Liebe/-r Experte/-in,
Liebe Forenmitglieder,
wir haben uns heute extra aus Verzweiflung hier in diesem Forum angemeldet. Meine Schwiegermutter hat seit längerem Krebs und hat deshalb auch bereits eine Chemo hinter sich, welche, wie wir nun erfahren haben, nicht im Geringsten angeschlagen hat. Es wurde auch mehrere Operationen durchgeführt. Nun bekam sie gesagt dass nicht mehr operiert werden kann und eine Chemo auch nicht anberaumt werden wird, da diese nicht angeschlagen hat. Stattdessen wird nun vier Wochen lang einmal pro Woche eine Flüssigkeit mittels eines operabel eingesetzten Röhrchens in sie hineingepumpt, welches zumindest das Krebswachstum stoppen könnte. Die Betonung liegt auf „könnte“.
Soweit so gut. Nicht dass das Ganze schon beunruhigend genug wäre. Wir haben nun festgestellt dass die Schwiegereltern leider nicht ordentlich beraten werden. Fragen zum genauen Stand der Krankheit sowie der Heilungschancen oder der Lebenszeit werden gekonnt umgangen, es wird sich in Widersprüche verwickelt was denn nun genau bei den entpspr. Operationen festgestellt wurde und dies von allen Ärzten, welche in die Behandlung involviert sind.
Es wurde eine Diagnose gestellt, welche allerdings in Ärzterömisch verfasst wurde, mit welcher man ohne gute Beratung leider nichts anfangen kann. Unsere Hoffnung nun ist es hier zu erfahren was denn nun Sache ist. Vielleicht befinden sich sogar Ärzte unter den Lesern, oder Patienten mit ähnlichen Diagnosen, welche mit den Aussagen schon etwas anfangen können und uns einen Hinweis geben können. Da scheinbar auch die Leber befallen zu sein scheint haben wir einmal gehört dass das schon das Urteil wäre…
Wer kann uns hierbei helfen? Hier die Zusammenfassung des Berichts der CT-Untersuchung:
Zusammenfassung:
Lebermetastasen in beiden Leberlappen bis max 3,5cm Größe. Die Ascitesmenge ist im Intervall stark regredient. Die riesige Raumforderung in der unteren Abdominalhälfte hat im Intervall an Größe deutlich abgenommen.
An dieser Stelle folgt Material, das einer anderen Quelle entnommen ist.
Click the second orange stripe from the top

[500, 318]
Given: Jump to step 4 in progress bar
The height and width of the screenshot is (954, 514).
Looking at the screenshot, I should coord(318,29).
Es findet sich jedoch immerhin 10x8x8cm großer, teils zystischer, teils solider Resttumor im kleinen Becken zentral im Dorsalverlagerung des Rektum. Eine Infiltration der Rektumvorderwand ist hier nicht völlig auszuschließen. Harnstauungsniere Grad I bis II links. Der linke Ureter ist auf Höhe der Linea terminalis offensichtlich längsstreckig infiltriert und hier abflussbehindert. Eine Ureterschienung links sollte hier versucht werden ( falls noch möglich). Multiple kleine LK-Metastasen zwischen dem Colon ascendens und der ventrolateralen Rumpfwand rechts. Auch entlang der ventrolateralen Rumpfwand rechts – paramedian findet sich kleinknotige Tumorinfiltrationen des Peritoneums. Weiterer 1,5cm großer Tumorknoten zwischen Harnblasenvorderwand un M. rectus abdominis rechts. Anm,: Eine erste Lungenmetastase im linken Lungenunterlappen mit etwa 10mm Größe ist anzunehmen.